----- EXERCISE INPUTS
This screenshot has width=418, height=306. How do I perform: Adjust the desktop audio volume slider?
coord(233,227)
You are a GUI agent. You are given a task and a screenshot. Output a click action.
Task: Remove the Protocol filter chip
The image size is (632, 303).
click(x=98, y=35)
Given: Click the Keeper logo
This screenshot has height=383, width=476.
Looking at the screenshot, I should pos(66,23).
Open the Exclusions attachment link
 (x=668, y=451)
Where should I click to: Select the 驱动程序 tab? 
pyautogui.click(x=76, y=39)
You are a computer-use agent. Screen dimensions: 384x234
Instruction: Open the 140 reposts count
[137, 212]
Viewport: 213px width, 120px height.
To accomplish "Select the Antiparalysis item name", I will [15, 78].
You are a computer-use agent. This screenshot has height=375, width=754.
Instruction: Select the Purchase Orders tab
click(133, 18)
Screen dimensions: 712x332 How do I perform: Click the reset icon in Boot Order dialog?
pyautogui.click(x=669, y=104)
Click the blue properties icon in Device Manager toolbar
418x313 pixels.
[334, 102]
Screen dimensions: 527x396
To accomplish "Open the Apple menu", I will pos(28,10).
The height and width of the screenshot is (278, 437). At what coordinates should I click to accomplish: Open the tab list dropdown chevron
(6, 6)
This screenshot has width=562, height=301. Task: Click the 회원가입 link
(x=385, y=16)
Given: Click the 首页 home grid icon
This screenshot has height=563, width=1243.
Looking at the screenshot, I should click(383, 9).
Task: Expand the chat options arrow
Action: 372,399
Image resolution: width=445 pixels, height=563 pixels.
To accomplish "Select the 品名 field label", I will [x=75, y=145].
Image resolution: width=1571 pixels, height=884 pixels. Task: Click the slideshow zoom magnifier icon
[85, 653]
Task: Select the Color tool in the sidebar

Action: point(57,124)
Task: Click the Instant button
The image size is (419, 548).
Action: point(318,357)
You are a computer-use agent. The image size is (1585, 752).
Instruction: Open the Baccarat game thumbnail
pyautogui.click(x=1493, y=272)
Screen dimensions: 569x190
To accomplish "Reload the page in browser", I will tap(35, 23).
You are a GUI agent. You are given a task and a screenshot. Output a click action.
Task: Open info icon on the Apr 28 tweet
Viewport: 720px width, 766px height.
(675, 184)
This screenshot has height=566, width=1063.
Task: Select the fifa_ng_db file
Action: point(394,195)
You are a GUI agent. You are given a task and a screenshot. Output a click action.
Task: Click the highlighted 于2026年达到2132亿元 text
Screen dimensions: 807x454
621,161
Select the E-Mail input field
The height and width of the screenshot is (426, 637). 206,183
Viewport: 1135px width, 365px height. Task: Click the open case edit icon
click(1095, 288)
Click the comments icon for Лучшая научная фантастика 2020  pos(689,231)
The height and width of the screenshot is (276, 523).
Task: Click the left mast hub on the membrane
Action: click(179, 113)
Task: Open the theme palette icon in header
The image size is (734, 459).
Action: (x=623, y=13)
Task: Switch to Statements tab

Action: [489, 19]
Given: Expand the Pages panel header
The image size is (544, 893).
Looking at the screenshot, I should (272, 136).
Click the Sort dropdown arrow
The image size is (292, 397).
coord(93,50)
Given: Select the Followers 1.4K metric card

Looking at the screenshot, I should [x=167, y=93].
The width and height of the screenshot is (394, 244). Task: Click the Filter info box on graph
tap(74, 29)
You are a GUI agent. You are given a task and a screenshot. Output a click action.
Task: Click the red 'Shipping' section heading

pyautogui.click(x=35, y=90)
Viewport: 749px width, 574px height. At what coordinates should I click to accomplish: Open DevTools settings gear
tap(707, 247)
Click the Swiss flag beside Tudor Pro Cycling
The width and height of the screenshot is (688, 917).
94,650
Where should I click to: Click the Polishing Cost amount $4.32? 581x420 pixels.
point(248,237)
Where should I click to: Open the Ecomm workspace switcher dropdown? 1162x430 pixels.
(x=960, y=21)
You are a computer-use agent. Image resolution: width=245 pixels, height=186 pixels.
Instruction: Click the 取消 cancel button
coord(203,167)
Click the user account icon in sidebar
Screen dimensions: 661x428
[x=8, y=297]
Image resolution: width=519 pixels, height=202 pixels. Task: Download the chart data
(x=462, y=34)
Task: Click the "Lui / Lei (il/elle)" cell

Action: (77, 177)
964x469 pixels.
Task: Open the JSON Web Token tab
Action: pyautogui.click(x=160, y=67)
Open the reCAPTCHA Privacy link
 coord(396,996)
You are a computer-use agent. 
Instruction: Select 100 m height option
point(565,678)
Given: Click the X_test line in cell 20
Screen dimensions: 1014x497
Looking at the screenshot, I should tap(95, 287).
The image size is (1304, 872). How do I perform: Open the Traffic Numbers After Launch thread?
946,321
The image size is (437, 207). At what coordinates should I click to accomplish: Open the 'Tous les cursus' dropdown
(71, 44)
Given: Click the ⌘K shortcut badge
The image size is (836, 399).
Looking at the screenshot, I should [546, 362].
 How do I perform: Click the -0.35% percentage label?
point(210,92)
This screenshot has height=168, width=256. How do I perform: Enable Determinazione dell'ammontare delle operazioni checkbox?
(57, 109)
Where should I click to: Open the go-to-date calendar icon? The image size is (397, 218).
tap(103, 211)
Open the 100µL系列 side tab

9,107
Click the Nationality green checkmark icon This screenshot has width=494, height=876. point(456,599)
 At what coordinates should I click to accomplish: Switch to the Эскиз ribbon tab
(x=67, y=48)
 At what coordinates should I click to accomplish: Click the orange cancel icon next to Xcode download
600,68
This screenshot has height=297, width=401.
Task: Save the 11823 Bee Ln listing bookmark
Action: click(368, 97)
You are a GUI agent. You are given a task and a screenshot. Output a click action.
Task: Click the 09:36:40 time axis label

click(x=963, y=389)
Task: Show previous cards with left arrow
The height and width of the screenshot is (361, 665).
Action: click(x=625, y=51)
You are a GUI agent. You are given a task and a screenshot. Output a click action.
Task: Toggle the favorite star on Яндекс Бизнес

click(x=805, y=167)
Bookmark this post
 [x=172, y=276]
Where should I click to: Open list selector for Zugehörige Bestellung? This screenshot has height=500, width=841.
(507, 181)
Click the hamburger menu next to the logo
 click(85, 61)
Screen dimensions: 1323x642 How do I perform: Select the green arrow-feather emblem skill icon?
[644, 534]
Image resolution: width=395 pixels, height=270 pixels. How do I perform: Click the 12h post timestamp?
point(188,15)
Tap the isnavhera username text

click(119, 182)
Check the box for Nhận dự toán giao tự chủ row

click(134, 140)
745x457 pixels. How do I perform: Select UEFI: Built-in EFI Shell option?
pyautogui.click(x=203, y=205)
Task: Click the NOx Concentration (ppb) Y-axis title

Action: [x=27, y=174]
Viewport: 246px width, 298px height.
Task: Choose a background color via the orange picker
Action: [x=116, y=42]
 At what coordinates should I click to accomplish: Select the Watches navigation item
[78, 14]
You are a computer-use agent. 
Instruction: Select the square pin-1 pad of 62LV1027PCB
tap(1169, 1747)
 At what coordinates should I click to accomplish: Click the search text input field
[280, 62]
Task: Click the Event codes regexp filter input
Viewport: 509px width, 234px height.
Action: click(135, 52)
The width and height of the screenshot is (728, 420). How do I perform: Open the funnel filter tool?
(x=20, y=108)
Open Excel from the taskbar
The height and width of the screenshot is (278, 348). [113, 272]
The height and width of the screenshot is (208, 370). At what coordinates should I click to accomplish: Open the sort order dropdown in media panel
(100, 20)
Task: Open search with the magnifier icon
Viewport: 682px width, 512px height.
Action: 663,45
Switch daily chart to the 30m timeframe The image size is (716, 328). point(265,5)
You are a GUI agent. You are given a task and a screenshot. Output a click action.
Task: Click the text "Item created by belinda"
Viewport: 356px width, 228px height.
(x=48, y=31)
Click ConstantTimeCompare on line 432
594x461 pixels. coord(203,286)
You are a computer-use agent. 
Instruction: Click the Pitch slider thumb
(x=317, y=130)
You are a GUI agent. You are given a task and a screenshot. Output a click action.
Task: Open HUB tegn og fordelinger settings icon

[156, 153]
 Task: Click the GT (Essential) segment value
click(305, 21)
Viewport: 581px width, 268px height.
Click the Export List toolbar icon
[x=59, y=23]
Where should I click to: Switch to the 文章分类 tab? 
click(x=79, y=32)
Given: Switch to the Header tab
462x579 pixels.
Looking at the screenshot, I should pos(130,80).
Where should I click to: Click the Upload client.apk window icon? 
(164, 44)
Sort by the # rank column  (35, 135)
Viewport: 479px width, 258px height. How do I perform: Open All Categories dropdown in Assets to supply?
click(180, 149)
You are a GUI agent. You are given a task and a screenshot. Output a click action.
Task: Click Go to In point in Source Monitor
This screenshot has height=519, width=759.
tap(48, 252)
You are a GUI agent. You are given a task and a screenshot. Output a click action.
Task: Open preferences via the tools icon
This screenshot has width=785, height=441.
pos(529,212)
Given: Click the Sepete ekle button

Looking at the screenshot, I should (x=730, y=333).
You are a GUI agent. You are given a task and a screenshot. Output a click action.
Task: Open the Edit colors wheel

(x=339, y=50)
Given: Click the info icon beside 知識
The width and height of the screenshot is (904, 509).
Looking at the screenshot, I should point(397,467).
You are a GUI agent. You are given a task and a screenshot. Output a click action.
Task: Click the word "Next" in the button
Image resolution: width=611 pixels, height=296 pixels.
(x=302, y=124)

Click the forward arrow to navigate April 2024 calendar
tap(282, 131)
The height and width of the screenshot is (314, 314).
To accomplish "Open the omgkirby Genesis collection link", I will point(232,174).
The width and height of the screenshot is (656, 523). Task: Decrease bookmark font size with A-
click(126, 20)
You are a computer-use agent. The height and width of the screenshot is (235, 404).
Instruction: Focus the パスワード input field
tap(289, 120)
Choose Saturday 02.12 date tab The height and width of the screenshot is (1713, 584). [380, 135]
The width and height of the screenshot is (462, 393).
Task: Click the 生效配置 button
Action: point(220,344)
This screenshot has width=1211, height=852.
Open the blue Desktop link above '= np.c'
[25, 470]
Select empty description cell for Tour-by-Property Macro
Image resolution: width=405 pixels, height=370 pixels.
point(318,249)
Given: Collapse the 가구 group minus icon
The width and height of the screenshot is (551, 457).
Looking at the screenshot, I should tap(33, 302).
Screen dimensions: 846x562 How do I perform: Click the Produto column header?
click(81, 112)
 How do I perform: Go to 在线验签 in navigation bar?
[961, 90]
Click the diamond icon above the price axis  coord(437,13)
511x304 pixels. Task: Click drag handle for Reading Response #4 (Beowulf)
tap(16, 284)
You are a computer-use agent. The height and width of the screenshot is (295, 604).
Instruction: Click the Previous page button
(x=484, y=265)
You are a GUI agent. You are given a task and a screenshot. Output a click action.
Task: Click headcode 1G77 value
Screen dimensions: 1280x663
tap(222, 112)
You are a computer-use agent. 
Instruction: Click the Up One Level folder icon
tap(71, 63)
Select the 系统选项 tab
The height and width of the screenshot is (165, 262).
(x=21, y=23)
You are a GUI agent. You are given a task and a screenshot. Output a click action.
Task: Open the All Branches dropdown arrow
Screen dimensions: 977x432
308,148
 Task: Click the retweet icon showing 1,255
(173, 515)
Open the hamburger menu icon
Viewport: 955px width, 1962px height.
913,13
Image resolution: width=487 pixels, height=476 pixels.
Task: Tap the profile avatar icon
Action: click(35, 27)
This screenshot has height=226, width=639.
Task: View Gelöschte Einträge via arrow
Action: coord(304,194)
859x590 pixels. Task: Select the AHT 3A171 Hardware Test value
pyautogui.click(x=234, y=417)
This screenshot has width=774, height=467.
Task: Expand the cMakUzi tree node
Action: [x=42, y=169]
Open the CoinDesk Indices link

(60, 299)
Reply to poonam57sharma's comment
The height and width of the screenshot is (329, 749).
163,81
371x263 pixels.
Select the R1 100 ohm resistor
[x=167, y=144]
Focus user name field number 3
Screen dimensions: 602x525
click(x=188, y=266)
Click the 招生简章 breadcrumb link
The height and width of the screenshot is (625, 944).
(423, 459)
----------
WORK REQUEST: Give back exactly what runs from the first line of the listing above to the line that contains "Task: Remove the Protocol filter chip", keeping both end lines.

REPLY:
This screenshot has width=418, height=306. How do I perform: Adjust the desktop audio volume slider?
coord(233,227)
You are a GUI agent. You are given a task and a screenshot. Output a click action.
Task: Remove the Protocol filter chip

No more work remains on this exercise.